An increasing number of “clandestine” bishops are publicly expressing their hopes and faith in the dialogue between the Holy See and the Chinese government, conscious of the fact that it is this path that will gradually lead to the resolution or mitigation, at least, of the problems and conditioning they have long undergone, as a price for their loyalty to the Gospel and the Successor of Peter. 

At the same time, however, the Zhengding affair, painfully confirms the existence of minority groups within the clandestine sphere that have been contaminated by a Donatist sectarian rigorism.
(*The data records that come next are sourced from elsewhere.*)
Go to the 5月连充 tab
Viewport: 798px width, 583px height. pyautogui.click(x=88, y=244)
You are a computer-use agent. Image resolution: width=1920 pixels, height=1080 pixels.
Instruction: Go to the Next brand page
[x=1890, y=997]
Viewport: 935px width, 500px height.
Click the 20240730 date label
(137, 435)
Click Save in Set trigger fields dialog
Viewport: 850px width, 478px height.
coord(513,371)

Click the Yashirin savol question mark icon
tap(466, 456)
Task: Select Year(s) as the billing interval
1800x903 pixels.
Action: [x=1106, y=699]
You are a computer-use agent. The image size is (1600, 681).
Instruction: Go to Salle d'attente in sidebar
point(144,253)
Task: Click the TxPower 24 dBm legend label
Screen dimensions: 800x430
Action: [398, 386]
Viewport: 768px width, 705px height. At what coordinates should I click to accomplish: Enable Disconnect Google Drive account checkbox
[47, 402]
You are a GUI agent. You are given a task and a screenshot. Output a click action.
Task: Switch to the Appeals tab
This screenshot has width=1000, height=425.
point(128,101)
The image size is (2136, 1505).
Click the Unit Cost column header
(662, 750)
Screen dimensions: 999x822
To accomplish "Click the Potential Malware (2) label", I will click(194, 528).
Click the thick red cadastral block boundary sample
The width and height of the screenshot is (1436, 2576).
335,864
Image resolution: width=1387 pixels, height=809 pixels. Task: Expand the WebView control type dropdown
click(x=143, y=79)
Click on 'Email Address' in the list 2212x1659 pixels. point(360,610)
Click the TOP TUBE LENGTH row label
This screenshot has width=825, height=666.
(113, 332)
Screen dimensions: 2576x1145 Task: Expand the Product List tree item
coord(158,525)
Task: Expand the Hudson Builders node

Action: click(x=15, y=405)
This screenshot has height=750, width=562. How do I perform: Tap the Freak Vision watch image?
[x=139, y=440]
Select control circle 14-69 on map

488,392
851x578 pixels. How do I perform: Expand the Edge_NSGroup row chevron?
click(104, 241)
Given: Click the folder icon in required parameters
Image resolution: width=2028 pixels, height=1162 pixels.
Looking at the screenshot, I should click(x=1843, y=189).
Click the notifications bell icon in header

These groups are capable of anything, even of branding a professor of the faith such as Julius Jia of being a “traitor”, simply because of the hope he expressed regarding Sino’Vatican relations. 

These are the very same groups that had dismissed the pastoral guidelines set out in Pope Benedict XVI’s Letter to Catholics in China in 2007. 
These “staunch” Catholics refuse to recognise the validity of the sacraments administered in Chinese parishes by priests and bishops whose pastoral activities are regulated by the government and seem intent on adopting schismatic stances in the face of a gradual normalisation of relations between Beijing and the Holy See.

It is unlikely the Zhengding incident will be enough to sabotage Sino-Vatican relations. 


It will not take much to explain to Beijing’s officials that this isolated incident was not an attempt by the Vatican to “double-cross” China’s government, nor evidence of any intolerance on the part of Chinese Catholics towards the Holy See’s unswerving desire for dialogue: the immediate reaction that came from within the clandestine community itself, instigated by Bishop Julius Jia, is proof that the Church body which established itself in the former Celestial Empire, is armed with a solid supply of antibodies against sectarian breakaway groups and that all the trials and tribulations undergone in order to fully profess the faith in the depositum fidei has only strengthened and deepened the local Catholic community’s affection towards the Pope and its bond of communion with the Church of Rome.

It also immunises them against commentators and news agencies outside China that are constantly trying to put a political slant on the Holy See’s choices, presenting them as choices made on the basis of a naïve or cynical desire for political and diplomatic success rather than on the basis of pastoral and missionary concern for the spiritual life of China’s Catholics.